What you are asked to do: After locating the line with "This screenshot has", set down that line and all the lines that follow it, unchanged, to the end of the records; omit the pictures.

* * *

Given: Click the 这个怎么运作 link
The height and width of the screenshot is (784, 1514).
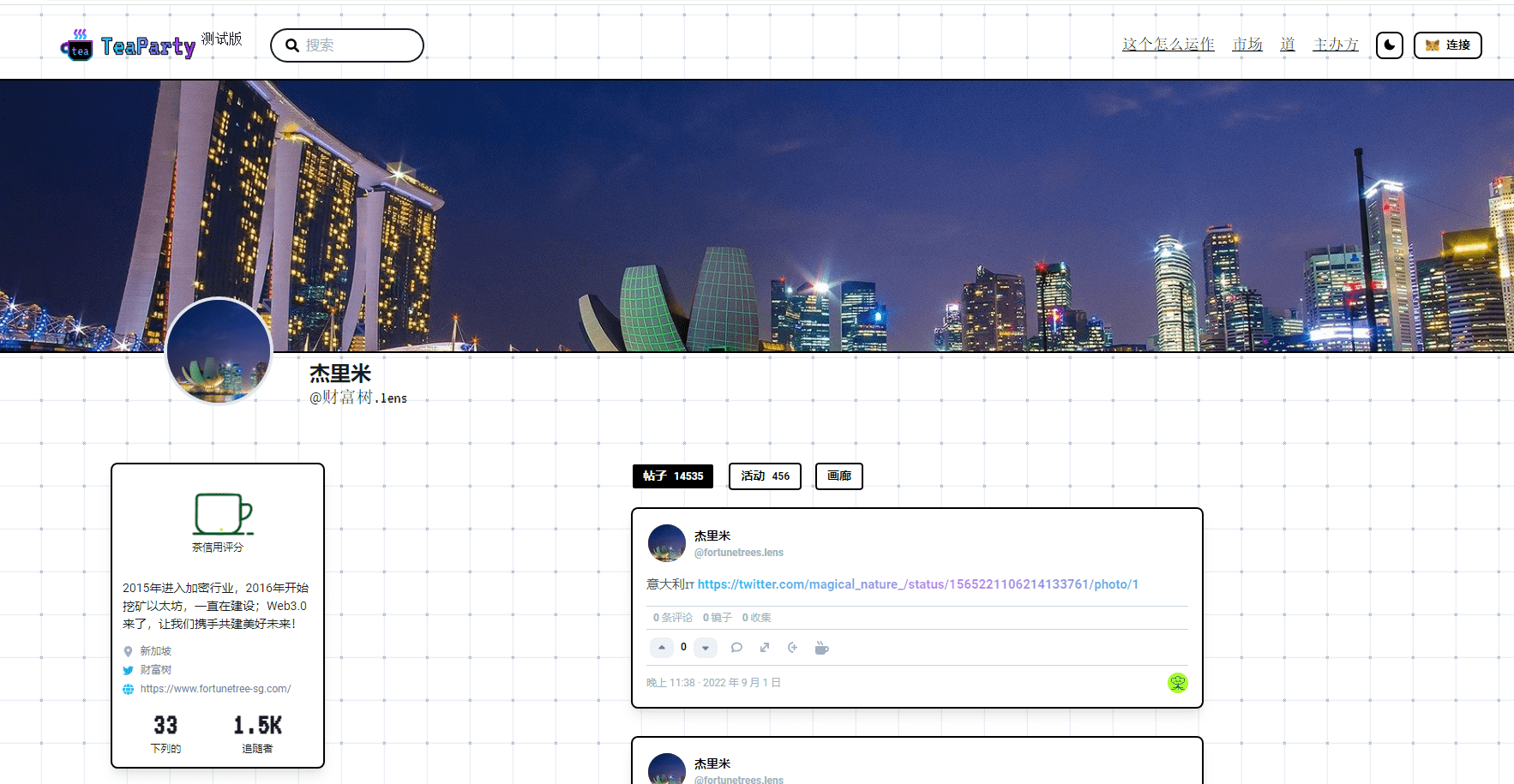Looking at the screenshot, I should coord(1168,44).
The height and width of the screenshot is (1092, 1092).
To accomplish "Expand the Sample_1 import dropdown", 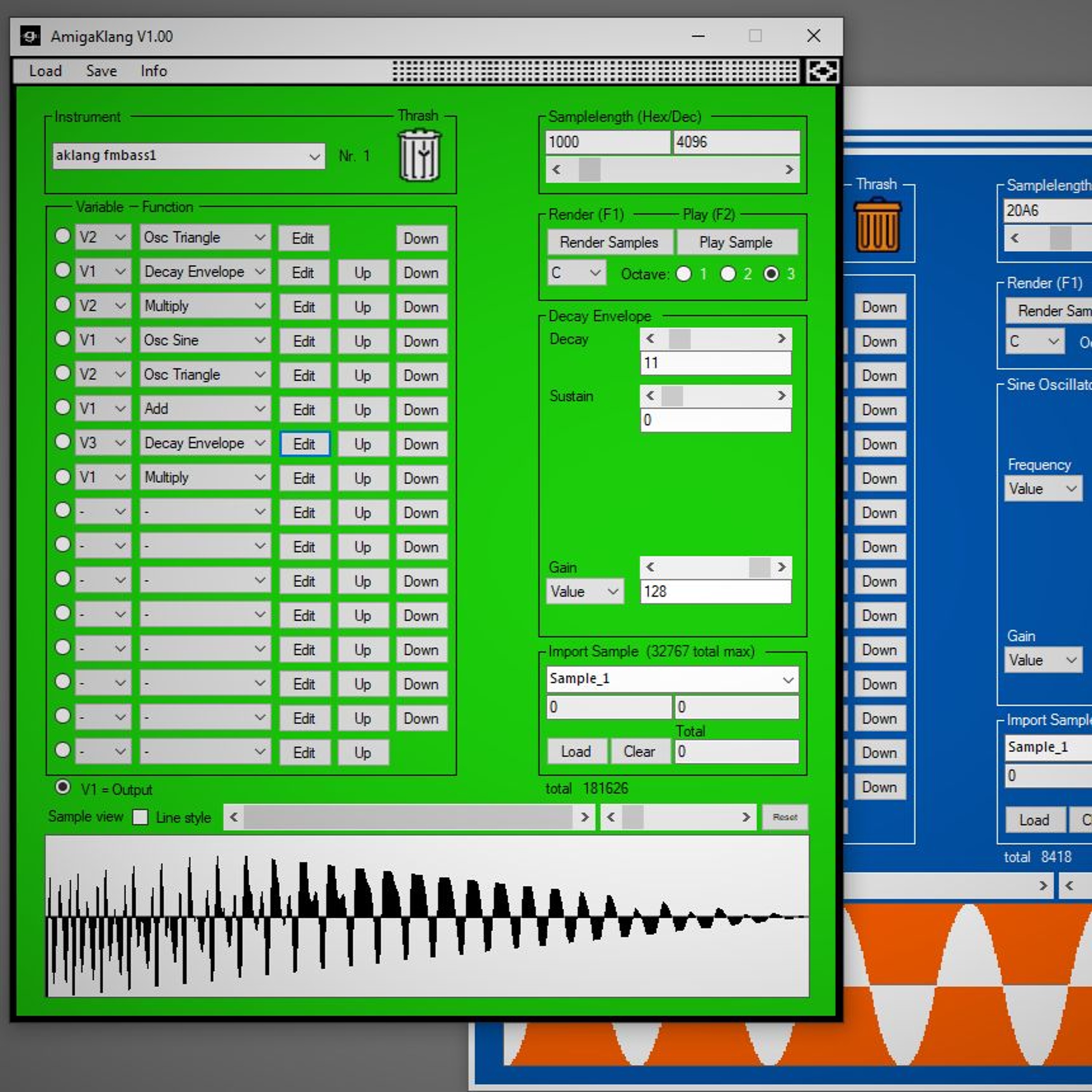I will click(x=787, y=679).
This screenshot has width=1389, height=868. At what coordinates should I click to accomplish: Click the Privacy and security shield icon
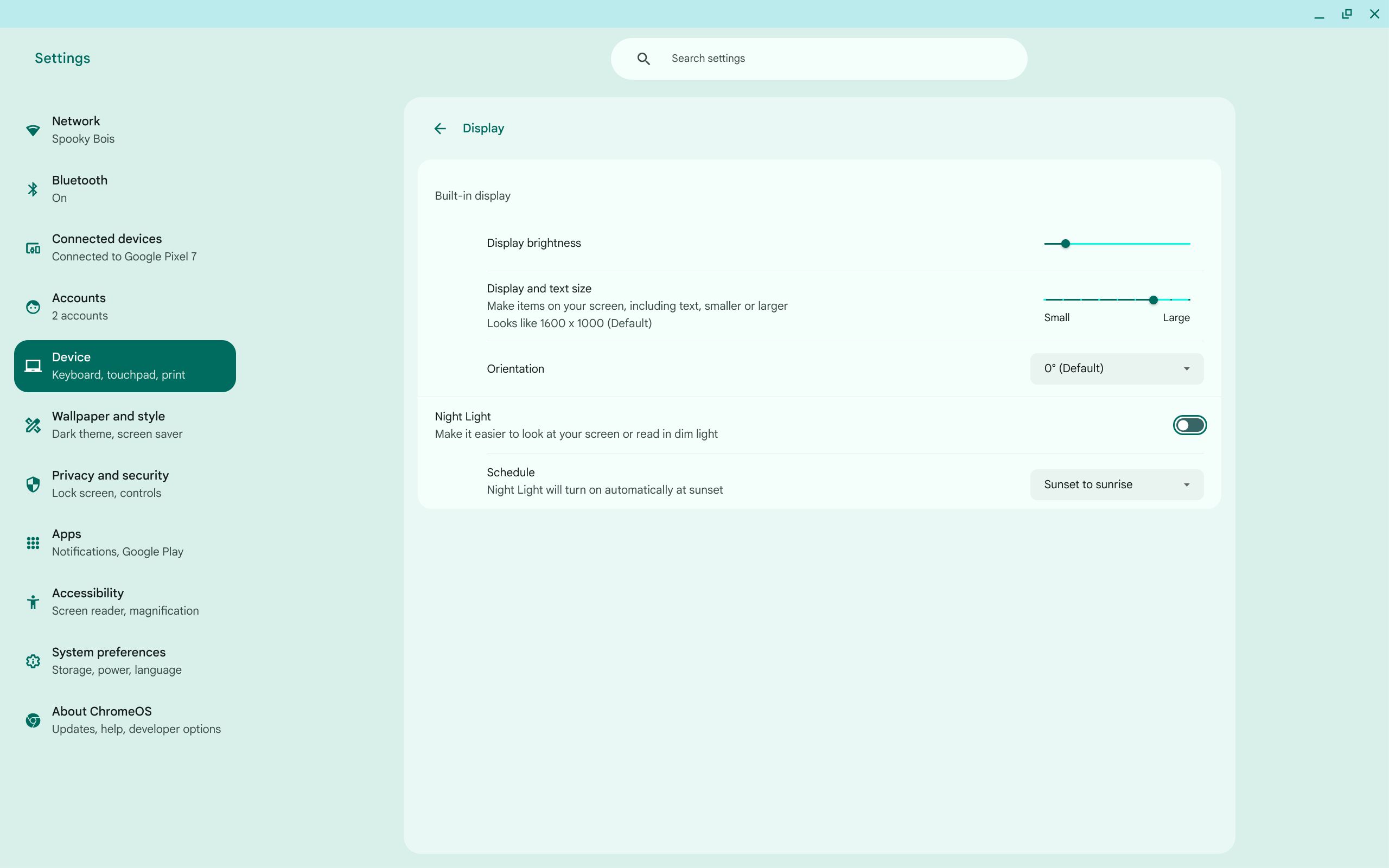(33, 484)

* * *

Exercise response:
This screenshot has width=1389, height=868. At what coordinates should I click to accomplish: Click the Privacy and security shield icon
(33, 484)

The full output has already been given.